▶ [AIM OF THE TASK] An exact copy of each record is required.

▶ [Stored items]
----
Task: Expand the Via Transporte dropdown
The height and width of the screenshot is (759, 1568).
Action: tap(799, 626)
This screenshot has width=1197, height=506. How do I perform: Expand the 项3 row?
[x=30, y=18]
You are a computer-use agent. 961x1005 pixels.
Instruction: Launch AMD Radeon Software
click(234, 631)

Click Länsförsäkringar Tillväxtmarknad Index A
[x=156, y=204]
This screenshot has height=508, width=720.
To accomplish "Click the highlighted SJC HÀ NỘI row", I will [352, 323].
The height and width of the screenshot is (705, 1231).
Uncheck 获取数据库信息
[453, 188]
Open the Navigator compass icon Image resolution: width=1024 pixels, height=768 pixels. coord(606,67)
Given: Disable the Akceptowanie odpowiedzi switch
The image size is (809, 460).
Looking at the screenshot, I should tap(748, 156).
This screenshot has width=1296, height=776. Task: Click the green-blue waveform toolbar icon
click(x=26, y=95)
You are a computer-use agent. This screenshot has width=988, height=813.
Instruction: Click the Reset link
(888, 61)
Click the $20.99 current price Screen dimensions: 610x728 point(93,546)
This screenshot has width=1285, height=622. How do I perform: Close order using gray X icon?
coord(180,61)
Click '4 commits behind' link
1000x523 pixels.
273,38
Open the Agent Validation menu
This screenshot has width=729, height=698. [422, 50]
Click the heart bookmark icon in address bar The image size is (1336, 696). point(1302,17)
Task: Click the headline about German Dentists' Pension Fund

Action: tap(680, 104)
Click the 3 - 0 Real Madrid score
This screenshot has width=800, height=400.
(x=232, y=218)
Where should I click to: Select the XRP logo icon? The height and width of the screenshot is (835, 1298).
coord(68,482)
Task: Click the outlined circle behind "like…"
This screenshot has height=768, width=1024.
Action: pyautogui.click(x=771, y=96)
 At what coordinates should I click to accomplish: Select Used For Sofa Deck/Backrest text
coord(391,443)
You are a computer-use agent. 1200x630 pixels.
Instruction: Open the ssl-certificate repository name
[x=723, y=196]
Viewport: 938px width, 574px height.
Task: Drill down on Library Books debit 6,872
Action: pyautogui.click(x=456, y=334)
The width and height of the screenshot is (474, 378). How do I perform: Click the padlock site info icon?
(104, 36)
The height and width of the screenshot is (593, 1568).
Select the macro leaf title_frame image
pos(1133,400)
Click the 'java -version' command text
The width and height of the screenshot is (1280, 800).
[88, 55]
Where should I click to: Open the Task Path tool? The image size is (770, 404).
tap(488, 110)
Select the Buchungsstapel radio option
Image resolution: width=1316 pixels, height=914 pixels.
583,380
----
▶ [SOLUTION TO THE EXERCISE]
Task: Expand the Via Transporte dropdown
The height and width of the screenshot is (759, 1568).
Action: tap(799, 626)
This screenshot has width=1197, height=506. How do I perform: Expand the 项3 row?
[x=30, y=18]
You are a computer-use agent. 961x1005 pixels.
Instruction: Launch AMD Radeon Software
click(234, 631)

Click Länsförsäkringar Tillväxtmarknad Index A
[x=156, y=204]
This screenshot has height=508, width=720.
To accomplish "Click the highlighted SJC HÀ NỘI row", I will [352, 323].
The height and width of the screenshot is (705, 1231).
Uncheck 获取数据库信息
[453, 188]
Open the Navigator compass icon Image resolution: width=1024 pixels, height=768 pixels. coord(606,67)
Given: Disable the Akceptowanie odpowiedzi switch
The image size is (809, 460).
Looking at the screenshot, I should tap(748, 156).
This screenshot has width=1296, height=776. Task: Click the green-blue waveform toolbar icon
click(x=26, y=95)
You are a computer-use agent. This screenshot has width=988, height=813.
Instruction: Click the Reset link
(888, 61)
Click the $20.99 current price Screen dimensions: 610x728 point(93,546)
This screenshot has width=1285, height=622. How do I perform: Close order using gray X icon?
coord(180,61)
Click '4 commits behind' link
1000x523 pixels.
273,38
Open the Agent Validation menu
This screenshot has width=729, height=698. [422, 50]
Click the heart bookmark icon in address bar The image size is (1336, 696). point(1302,17)
Task: Click the headline about German Dentists' Pension Fund

Action: tap(680, 104)
Click the 3 - 0 Real Madrid score
This screenshot has width=800, height=400.
(x=232, y=218)
Where should I click to: Select the XRP logo icon? The height and width of the screenshot is (835, 1298).
coord(68,482)
Task: Click the outlined circle behind "like…"
This screenshot has height=768, width=1024.
Action: pyautogui.click(x=771, y=96)
 At what coordinates should I click to accomplish: Select Used For Sofa Deck/Backrest text
coord(391,443)
You are a computer-use agent. 1200x630 pixels.
Instruction: Open the ssl-certificate repository name
[x=723, y=196]
Viewport: 938px width, 574px height.
Task: Drill down on Library Books debit 6,872
Action: pyautogui.click(x=456, y=334)
The width and height of the screenshot is (474, 378). How do I perform: Click the padlock site info icon?
(104, 36)
The height and width of the screenshot is (593, 1568).
Select the macro leaf title_frame image
pos(1133,400)
Click the 'java -version' command text
The width and height of the screenshot is (1280, 800).
[88, 55]
Where should I click to: Open the Task Path tool? The image size is (770, 404).
tap(488, 110)
Select the Buchungsstapel radio option
Image resolution: width=1316 pixels, height=914 pixels.
583,380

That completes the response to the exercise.